Obama made his remarks during his 2010 State of the Union address before a joint session of the U.S. Congress.

“This year I will work with Congress and our military to finally repeal the law that denies gay Americans the right to serve the country they love because of who they are.”

The policy, also known as “don't ask, don't tell,” is the 1993 law that prohibits gay and lesbian service members from revealing their sexuality at the risk of losing their jobs.

The inclusion drew a standing ovation from Democrats. But members of the Joint Chiefs of Staff, seated directly in front of the president, remained seated. Defense Secretary Robert Gates joined Democrats in their praise.

“The time for talk is over. The time for action is now,” Daniel W. Choi, a lieutenant in New York's Army National Guard, said in a statement.

Choi outed himself during a television interview last March, prompting the Army to discharge him.

Servicemembers Legal Defense Network (SLDN), a group that lobbies for repeal of the law, applauded the inclusion, but warned that there was a “sense of urgency to get this done in 2010.”

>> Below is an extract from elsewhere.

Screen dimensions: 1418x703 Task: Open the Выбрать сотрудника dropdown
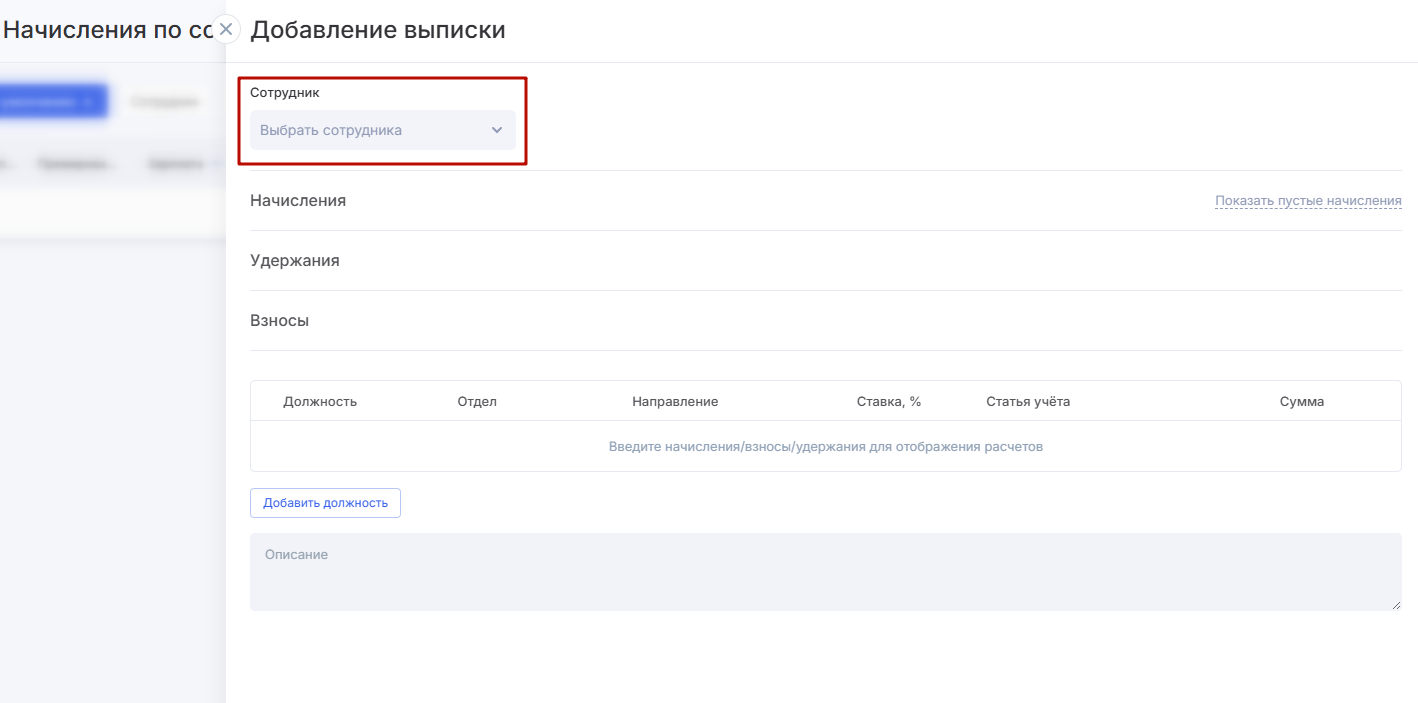pos(370,130)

“As Rep. Patrick Murphy and Sen. [Kirsten] Gillibrand have made clear, this is the year to repeal the law,” Aubrey Sarvis, executive director of SLDN, said.

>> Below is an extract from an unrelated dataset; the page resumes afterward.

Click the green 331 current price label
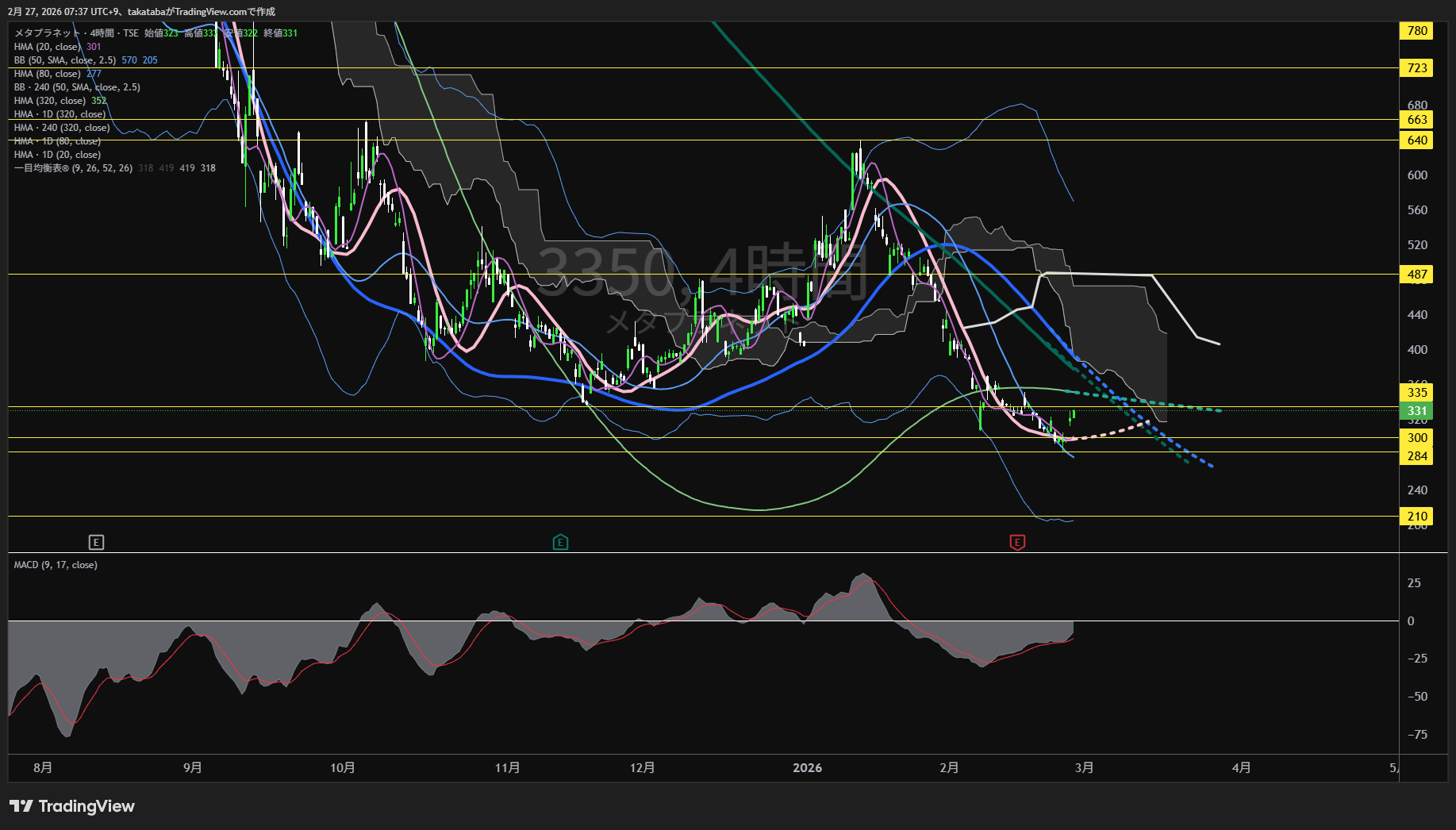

Republicans, however, remain committed to the law. Arizona Senator John McCain called the policy “successful.”

“At a time when our Armed Forces are fighting and sacrificing on the battlefield, now is not the time to abandon the policy,” McCain said in a statement released immediately after the president's call for an end to the law.

“It would be a mistake to think this law is working,” Sarvis responded. “No law or policy is successful if it hurts military readiness at a time of two wars.”

Several gay leaders called the lack of specifics from the president troubling, including Rea Carey, executive director of the National Gay and Lesbian Task Force. Carey said “the time for broad statements is over.”

How to repeal the law remains a contentious issue, as well. Obama has dismissed calls for him to end the law with an executive order, saying he is looking for a “durable solution.” And Congressional action remains stalled. While both houses of Congress have promised to look at the issue, hearings have been postponed twice already. Whether Congress even has enough support to approve a repeal bill remains doubtful, especially in the Senate, where Democrats no longer hold a filibuster-proof majority.

Among Democrats, support for repeal continues to grow. Candidate Obama promised to repeal the law. Last night's promise was his second call as president. Obama attended a gay fundraiser in October where he made a similar promise.

A House bill that would repeal the law has attracted 187 mostly Democratic co-sponsors.

“When I visited Iraq and met our soldiers there, I didn't see black or white, Democrats or Republicans, gay or straight, I saw Americans who were willing to serve their country,” Mike Quigley, a representative from Illinois, said.

“I look forward to the day when our military both welcomes and celebrates the identities of all its soldiers, and I remain committed to working with the president and my colleagues to reconcile our policies with our fundamental ideals of equality,” he added.

A UCLA study released Tuesday found that the military has spent up to $500 million implementing the law. Approximately 66,000 gay men and lesbians currently serve in the military, the study concluded.